Associação de Municípios para a Gestão Sustentável de Resíduos apresenta projeto para biometano.
Resíduos do Porto produzem energia. A notícia foi dada por Fernando Leite, administrador da LIPOR, em visita a Bruxelas.
O produto final será biometano o que irá permitir a construção de uma fábrica e a criação de 50 postos de trabalho em Gondomar. Este objetivo enquadra-se com a missão atual da empresa gestora de resíduos, que pretende aumentar a capacidade de descarbonização.
“Os resíduos podem produzir eletricidade. Neste ponto temos uma comunidade elétrica no Porto que abastece de eletricidade 28 entidades.”, explica o gestor.
A ida até Bruxelas permitiu à LIPOR identificar quais os apoios que existem à descarbonização. E de que forma Portugal poderá cumprir as metas ambientais dentro do tempo. Ao mesmo tempo, aprofunda-se o conhecimento de outros projetos que possam ser replicados no país.
Resíduos do Grande Porto produzem energia a partir de “lixos” domésticos.
Destacando um tema sobejamente conhecido, Fernando Leite não tem dúvidas. A situação dos aterros em Portugal deixa muito a desejar. Apontando falhas no circuito apresenta alternativas: colocar aterros junto a unidades industriais é uma via direta à utilização energética.
De entre as 28 instituições que já são alimentadas a eletricidade sustentável, encontra-se o Hospital de São João e a Santa Casa da Misericórdia, e mais 10 municípios. Esta gestão e operação resulta das fábricas onde os resíduos são já transformados.

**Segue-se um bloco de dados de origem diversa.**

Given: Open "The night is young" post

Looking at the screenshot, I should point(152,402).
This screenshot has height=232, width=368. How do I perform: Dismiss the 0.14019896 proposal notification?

Restos de comida, cascas de frutas e vegetais, borras de café, resíduos de jardinagem, são os “ingredientes” necessários ao processo. Contudo, passa muito pelo consumidor e produtor de resíduos – a sociedade – a perceber a importância da separação. A reciclagem não se faz sozinha e só com informação há lembrança e maior educação cívica.